▶ _WRITTEN REQUEST_
Please swap "Residential VPN" for "Business VPN" in the stretch of records from the line containing "Viewport: 1080px width, 597px" through the line containing "Screen dimensions: 1019x730", leaving everything else as it is, and give back only those lines.

▶ _GIVEN DATA_
· · · · ·

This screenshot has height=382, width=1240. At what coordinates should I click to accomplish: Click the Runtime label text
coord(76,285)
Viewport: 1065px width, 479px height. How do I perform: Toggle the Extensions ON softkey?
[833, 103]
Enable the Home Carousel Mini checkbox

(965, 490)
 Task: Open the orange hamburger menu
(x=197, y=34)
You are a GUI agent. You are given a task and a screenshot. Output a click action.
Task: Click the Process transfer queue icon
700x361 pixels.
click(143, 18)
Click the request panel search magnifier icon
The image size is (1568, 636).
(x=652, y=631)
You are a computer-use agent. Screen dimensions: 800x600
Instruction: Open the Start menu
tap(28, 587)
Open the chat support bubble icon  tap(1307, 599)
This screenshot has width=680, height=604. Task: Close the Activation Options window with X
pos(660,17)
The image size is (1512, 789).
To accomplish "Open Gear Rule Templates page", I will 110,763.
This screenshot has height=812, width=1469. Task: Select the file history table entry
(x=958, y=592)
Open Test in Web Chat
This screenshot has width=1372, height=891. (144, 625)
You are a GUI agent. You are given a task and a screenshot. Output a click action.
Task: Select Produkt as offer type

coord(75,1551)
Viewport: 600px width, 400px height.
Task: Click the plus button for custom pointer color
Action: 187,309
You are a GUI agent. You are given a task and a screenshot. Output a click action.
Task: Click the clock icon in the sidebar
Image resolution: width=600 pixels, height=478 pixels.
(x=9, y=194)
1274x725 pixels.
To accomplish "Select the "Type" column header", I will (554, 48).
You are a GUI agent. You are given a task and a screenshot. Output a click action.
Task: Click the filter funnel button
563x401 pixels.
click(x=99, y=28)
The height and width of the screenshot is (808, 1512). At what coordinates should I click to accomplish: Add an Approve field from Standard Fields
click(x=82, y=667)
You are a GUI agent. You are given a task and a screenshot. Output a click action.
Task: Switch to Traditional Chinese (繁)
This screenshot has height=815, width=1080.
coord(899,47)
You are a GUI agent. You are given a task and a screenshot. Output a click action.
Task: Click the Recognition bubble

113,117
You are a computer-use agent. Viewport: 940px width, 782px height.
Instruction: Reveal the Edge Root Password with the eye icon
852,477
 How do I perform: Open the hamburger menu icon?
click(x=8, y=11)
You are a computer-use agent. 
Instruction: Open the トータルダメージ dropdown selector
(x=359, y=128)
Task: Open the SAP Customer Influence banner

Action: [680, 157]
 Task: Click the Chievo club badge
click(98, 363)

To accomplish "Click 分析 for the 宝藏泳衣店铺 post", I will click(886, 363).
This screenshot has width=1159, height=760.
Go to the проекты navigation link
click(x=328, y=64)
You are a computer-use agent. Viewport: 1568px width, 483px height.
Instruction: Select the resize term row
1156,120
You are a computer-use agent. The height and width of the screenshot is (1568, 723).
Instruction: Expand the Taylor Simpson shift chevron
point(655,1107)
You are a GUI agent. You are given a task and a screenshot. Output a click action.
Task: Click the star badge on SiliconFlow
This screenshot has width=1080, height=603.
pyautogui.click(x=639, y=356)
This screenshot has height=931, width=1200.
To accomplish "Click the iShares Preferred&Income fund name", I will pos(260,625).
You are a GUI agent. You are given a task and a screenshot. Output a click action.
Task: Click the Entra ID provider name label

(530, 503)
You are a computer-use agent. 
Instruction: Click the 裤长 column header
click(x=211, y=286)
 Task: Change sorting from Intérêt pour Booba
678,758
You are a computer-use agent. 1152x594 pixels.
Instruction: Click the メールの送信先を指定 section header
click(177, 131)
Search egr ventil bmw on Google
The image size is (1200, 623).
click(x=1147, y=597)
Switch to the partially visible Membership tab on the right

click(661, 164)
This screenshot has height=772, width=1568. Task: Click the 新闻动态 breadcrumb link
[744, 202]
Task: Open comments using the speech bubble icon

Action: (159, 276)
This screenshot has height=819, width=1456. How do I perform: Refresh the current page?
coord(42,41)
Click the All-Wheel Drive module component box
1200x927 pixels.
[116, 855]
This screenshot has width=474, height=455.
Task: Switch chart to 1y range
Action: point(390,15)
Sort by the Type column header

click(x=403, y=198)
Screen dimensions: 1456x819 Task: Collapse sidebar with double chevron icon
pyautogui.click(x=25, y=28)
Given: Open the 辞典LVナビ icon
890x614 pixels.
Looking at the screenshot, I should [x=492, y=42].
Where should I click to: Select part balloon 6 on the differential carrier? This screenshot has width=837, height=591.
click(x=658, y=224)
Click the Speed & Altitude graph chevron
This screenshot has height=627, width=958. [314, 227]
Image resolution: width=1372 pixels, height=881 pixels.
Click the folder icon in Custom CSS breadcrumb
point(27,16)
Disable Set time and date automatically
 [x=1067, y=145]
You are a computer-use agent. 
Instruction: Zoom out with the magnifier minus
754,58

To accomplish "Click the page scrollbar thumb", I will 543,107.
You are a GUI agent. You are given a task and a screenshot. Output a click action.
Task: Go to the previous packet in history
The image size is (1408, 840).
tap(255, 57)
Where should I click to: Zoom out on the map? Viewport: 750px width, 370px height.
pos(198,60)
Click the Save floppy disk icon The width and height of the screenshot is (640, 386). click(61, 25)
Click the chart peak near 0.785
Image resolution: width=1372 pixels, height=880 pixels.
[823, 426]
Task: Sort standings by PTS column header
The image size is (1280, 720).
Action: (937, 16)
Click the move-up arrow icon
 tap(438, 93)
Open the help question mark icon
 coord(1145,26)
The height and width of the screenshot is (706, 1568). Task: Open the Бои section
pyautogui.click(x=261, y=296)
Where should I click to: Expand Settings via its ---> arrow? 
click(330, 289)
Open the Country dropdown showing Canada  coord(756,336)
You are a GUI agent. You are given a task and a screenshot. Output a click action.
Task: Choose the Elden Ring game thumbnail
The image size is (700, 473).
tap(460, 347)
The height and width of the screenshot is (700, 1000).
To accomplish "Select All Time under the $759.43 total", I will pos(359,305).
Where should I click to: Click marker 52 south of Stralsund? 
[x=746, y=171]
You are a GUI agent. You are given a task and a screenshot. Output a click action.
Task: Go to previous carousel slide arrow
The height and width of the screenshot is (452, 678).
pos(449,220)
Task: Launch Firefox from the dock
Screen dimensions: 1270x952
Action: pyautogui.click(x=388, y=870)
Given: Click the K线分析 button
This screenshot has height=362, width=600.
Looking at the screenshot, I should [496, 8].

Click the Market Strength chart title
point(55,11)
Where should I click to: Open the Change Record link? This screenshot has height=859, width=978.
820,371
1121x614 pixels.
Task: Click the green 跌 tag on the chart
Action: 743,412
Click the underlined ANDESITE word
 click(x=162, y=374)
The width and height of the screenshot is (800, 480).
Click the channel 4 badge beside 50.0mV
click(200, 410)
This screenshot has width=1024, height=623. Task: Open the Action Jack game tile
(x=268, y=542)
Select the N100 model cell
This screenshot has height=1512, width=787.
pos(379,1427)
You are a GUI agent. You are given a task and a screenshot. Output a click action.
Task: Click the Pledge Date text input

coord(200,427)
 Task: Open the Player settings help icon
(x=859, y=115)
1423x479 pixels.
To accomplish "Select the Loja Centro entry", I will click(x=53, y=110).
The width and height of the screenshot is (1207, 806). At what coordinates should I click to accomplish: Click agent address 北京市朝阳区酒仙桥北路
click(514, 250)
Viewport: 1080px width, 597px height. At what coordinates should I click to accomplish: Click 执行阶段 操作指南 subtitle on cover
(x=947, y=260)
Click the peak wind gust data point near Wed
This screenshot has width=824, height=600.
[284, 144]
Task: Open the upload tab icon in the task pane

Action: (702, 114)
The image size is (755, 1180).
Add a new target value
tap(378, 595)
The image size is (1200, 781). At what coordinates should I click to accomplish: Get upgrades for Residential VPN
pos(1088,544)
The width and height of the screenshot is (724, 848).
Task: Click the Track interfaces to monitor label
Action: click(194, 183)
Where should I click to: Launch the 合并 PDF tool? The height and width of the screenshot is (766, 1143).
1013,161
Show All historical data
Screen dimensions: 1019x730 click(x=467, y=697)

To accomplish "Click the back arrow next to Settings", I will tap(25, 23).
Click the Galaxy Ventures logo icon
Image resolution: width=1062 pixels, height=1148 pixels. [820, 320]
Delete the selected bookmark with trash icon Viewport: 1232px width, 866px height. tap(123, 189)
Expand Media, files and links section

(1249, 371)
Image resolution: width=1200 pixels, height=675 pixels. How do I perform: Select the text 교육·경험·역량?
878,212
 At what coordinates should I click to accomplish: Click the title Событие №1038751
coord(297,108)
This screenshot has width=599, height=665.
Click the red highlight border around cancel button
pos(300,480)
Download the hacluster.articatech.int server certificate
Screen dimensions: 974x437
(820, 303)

· · · · ·

▶ _SOLUTION TO THE PROBLEM_
Viewport: 1080px width, 597px height. At what coordinates should I click to accomplish: Click 执行阶段 操作指南 subtitle on cover
(x=947, y=260)
Click the peak wind gust data point near Wed
This screenshot has width=824, height=600.
[284, 144]
Task: Open the upload tab icon in the task pane

Action: (702, 114)
The image size is (755, 1180).
Add a new target value
tap(378, 595)
The image size is (1200, 781). At what coordinates should I click to accomplish: Get upgrades for Business VPN
pos(1088,544)
The width and height of the screenshot is (724, 848).
Task: Click the Track interfaces to monitor label
Action: click(194, 183)
Where should I click to: Launch the 合并 PDF tool? The height and width of the screenshot is (766, 1143).
1013,161
Show All historical data
Screen dimensions: 1019x730 click(x=467, y=697)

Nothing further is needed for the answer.